そんなにしてまで、今年も、さらに来年にも、咲こう、実らせようと生きてきた。

 外目は何事も無いかのように、だが、中は朽ち果てて、こんなに空洞になるまで、その周りのごく薄い一枚の皮の如き幹でそれを支え、地下からの栄養を吸い上げて、たわわに実を膨らませていた。
 渾身の力を振り絞って生きるということを、半ば枯れ果てた大木の残骸に学んだ。

 


 

 

 

 

 


 斉藤さんも、最初、斬らねば成らぬと決心しても、どうしても斬れなかったという。それはそうであろう。手塩にかけて育て上げてきた子供である。子供の顔がそれぞれ違うように、りんご一本一本の顔を、克明に覚えていて忘れることはないのだ。どんな癖があり、どんな成りをして……………お父さんの代から引き継がれて七十年。それはそれは、長い長いつき合いなのだ。私達がおじちゃん、おばあちゃんと別れるように、別れる時期が来たのだ。それでも、その年の最後の最後まで斬れなかったという。

 

 

 

もう朽ち果てて、もう役目を終えようとしたその時を、斉藤さんは充分過ぎるほど読んでいた。    

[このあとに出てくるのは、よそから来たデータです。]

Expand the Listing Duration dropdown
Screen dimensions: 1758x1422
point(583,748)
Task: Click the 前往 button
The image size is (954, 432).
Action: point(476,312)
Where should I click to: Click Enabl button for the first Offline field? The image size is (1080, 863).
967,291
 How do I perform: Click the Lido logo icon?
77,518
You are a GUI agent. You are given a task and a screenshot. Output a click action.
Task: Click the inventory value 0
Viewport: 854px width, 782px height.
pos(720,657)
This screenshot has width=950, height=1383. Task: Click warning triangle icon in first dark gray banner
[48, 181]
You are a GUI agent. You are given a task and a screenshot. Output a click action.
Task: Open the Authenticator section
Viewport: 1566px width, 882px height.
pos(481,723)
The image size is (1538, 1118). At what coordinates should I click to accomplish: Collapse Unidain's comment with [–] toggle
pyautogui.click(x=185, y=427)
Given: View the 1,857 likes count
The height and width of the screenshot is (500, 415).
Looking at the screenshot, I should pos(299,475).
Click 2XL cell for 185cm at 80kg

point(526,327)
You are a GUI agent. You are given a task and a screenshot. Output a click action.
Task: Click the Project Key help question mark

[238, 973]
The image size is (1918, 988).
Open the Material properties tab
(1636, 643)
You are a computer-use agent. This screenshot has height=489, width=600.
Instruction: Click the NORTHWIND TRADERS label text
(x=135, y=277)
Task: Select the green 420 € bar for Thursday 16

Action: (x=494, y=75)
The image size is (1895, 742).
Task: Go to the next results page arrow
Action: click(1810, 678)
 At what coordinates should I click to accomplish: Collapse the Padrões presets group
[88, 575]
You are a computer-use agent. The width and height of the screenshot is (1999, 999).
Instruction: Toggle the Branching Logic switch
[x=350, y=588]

「もういいですよ。斬っても。 ありがとう。こんなに大事に育ててくださって。  

とても感謝しています。あなたにも、あなたの奥さんにも。  

そして植えてくれたあなたのお父さん、お母さんにも。  

本当にあなたに育てられて、私の一生は充実した素晴らしいものでした。  

こんなにも、みなさんに美味しいって言って戴いて。  

『もうこれ以上は生きなくてもいいから、お休みなさい』  

と、神様が言って下さったから、私は帰りますね。  

それでは、さようなら。 ・・・・・・・・ありがとう・・・・・・・・。

・・・・・・また、あなたと 天上で会いましょう。」  

 

 

 

 

 奥様がぽつりと語った。  
 「そうなんですよね。斬ると心に決めたりんごの樹は、その年、それまでで一番の成りを実らせて、命を終わるんですよね。」

 その言葉を聴いた時、私は、本当にりんごには心があるんだな、生きているんだな、と心震えた。  

 ご主人に最後のご奉公をしようと、健気にも今までのあるったけの力を振り絞って、そして、静かに命の幕を閉じた。  

 その夕空に映るりんごは、天上の贈り物。  

 あの三角山のりんご園は、美しい精霊の安らぐ宿り木だった。